• [Data records]:
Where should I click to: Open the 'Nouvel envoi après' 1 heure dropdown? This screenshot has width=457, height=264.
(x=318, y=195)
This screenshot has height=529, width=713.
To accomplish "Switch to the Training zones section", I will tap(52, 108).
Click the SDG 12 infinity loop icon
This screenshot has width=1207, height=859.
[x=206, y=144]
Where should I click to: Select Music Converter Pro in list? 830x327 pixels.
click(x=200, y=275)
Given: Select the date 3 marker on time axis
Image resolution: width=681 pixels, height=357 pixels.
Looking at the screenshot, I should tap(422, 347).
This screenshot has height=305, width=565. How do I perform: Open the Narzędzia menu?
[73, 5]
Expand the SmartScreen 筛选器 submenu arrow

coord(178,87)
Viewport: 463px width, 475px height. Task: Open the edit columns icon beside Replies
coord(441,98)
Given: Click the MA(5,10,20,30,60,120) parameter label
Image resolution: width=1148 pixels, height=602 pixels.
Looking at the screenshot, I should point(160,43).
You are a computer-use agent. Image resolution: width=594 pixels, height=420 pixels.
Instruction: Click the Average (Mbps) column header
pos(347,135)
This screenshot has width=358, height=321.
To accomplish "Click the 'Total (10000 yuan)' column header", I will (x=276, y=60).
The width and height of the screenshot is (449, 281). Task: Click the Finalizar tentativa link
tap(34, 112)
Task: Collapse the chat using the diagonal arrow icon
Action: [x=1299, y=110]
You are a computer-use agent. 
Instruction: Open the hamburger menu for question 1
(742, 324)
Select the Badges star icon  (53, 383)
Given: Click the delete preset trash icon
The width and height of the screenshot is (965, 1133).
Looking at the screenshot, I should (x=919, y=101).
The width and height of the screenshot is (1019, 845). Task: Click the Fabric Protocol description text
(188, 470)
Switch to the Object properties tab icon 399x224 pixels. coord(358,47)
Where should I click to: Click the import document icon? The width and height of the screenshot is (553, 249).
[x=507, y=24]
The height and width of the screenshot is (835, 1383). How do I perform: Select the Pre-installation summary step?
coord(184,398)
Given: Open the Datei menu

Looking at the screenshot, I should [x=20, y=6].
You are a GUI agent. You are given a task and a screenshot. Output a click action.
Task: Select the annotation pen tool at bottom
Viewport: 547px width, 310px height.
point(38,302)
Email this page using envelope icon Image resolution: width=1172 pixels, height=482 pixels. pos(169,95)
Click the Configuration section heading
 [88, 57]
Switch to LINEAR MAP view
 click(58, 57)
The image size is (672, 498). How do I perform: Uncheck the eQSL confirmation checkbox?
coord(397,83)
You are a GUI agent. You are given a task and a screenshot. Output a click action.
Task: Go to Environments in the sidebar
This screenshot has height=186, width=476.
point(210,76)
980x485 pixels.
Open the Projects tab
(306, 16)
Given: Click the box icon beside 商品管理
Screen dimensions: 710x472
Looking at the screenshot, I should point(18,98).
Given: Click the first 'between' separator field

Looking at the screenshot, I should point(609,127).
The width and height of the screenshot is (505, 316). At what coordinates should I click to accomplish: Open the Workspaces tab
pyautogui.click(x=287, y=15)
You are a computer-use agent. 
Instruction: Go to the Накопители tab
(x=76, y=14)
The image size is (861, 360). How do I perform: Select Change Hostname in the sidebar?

• [Exercise details]: Starting with the line that holds "Given: Click the first", copy each remaining line of the listing above exactly, through the last one.

• [Solution below]:
Given: Click the first 'between' separator field

Looking at the screenshot, I should point(609,127).
The width and height of the screenshot is (505, 316). At what coordinates should I click to accomplish: Open the Workspaces tab
pyautogui.click(x=287, y=15)
You are a computer-use agent. 
Instruction: Go to the Накопители tab
(x=76, y=14)
The image size is (861, 360). How do I perform: Select Change Hostname in the sidebar?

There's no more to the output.